---------- Page extract

# Performance for airlines problem
As we saw earlier, when we ask Gurobi to solve a model without specifying the algorithm, it selects what it thinks is the best algorithm to solve each specific problem. Alternatively, we can tell Gurobi to use a specific algorithm to solve the model. In order to do this, we can change the value of the method parameter within the model. The value of this parameter is set to -1 by default, which calls the concurrent optimizer discussed before. For linear programming problems with continuous decision variables, other possible solution algorithms (available with Gurobi) are: primal simplex, dual simplex and barrier algorithm (which is a specific type of interior point method), with method values of 0, 1 and 2 respectively. let’s see how it works in action.

In order to experiment with different algorithms on different problem sizes, we need to organize the code in functions. We explain this step by step below.

We'll investigate the same problem as discussed in [airlines](https://mude.citg.tudelft.nl/book/optimization/airlines.html).

The data we use is a large dataset including all the flights per month in the US for several years for each Origin-Destination pair of cities (from the beginning of 1990 till the end of 2009). We use this information to model a realistic problem (including some simplifying assmptions) that can be modeled as a linear programming problem and solved with Gurobi.

First, let us make a function to read and preprocess the data. It takes the number of month to include as input and returns demand, distance, routes, months and computation time as output. But first things first. We call all packages we need in this tutorial here. Note that we are not using this function yet, we are just defining it here.

--------------------
---------- Excerpted data

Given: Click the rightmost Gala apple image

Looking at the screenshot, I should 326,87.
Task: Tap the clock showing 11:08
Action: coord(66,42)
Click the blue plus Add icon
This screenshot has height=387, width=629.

--------------------
---------- Excerpted data

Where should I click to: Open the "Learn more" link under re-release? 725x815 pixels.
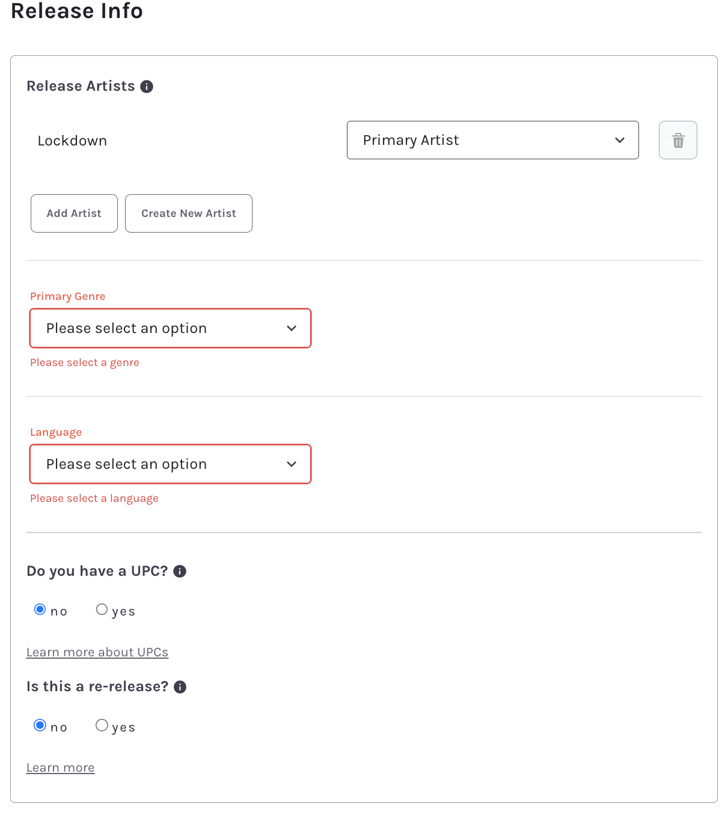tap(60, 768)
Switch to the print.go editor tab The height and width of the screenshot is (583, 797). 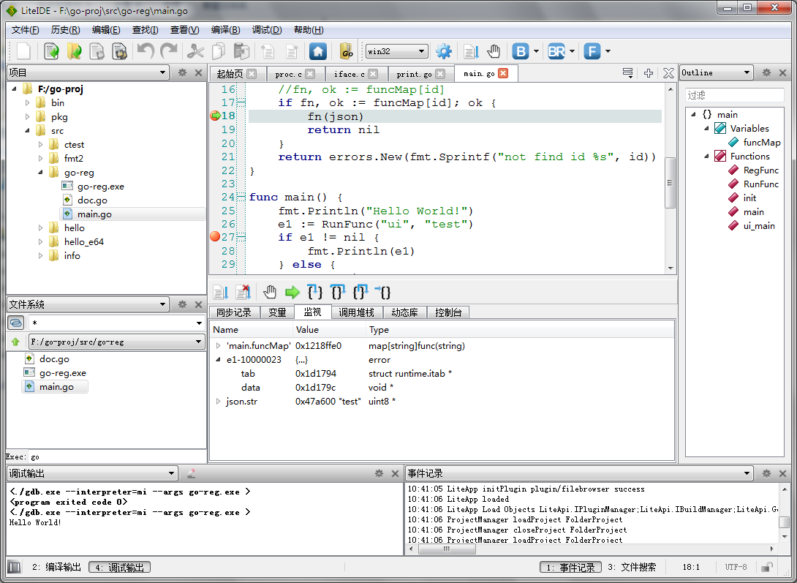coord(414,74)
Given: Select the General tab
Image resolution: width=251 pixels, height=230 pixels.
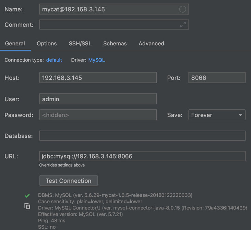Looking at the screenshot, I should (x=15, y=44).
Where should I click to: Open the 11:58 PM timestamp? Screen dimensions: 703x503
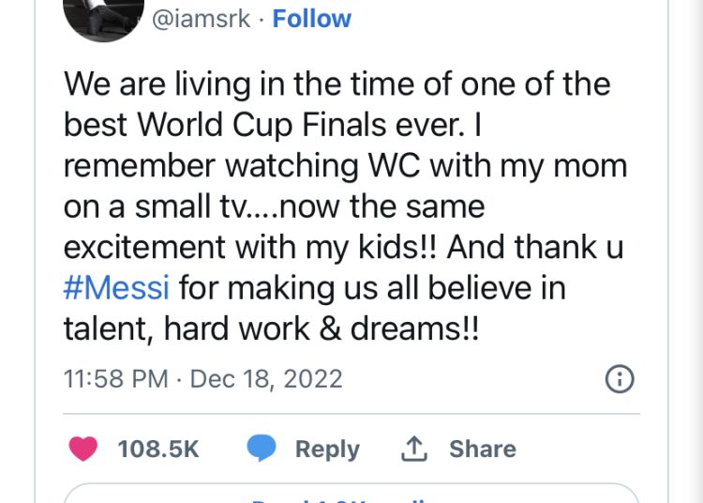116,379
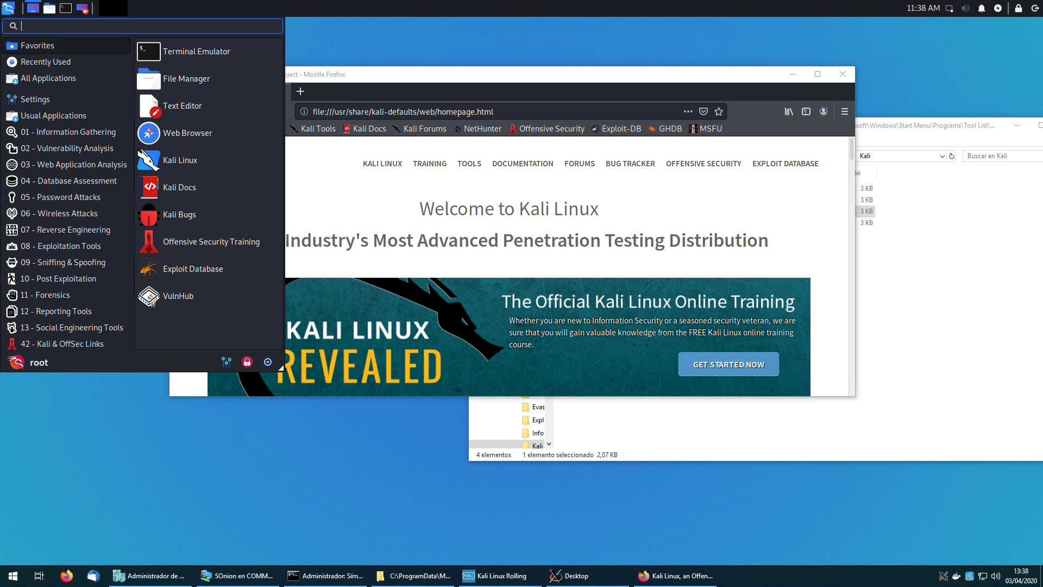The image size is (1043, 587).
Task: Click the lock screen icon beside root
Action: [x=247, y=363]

--------------------

## The tasks
[A] On the Gurobi airlines page, what is the default value of the method parameter?
[B] List every output of the data-reading function that the Gurobi airlines page describes.
The listing is separate material with no connection to the Gurobi airlines page.

## Responses by task
[A] -1, which calls the concurrent optimizer.

[B] Demand, distance, routes, months, and computation time.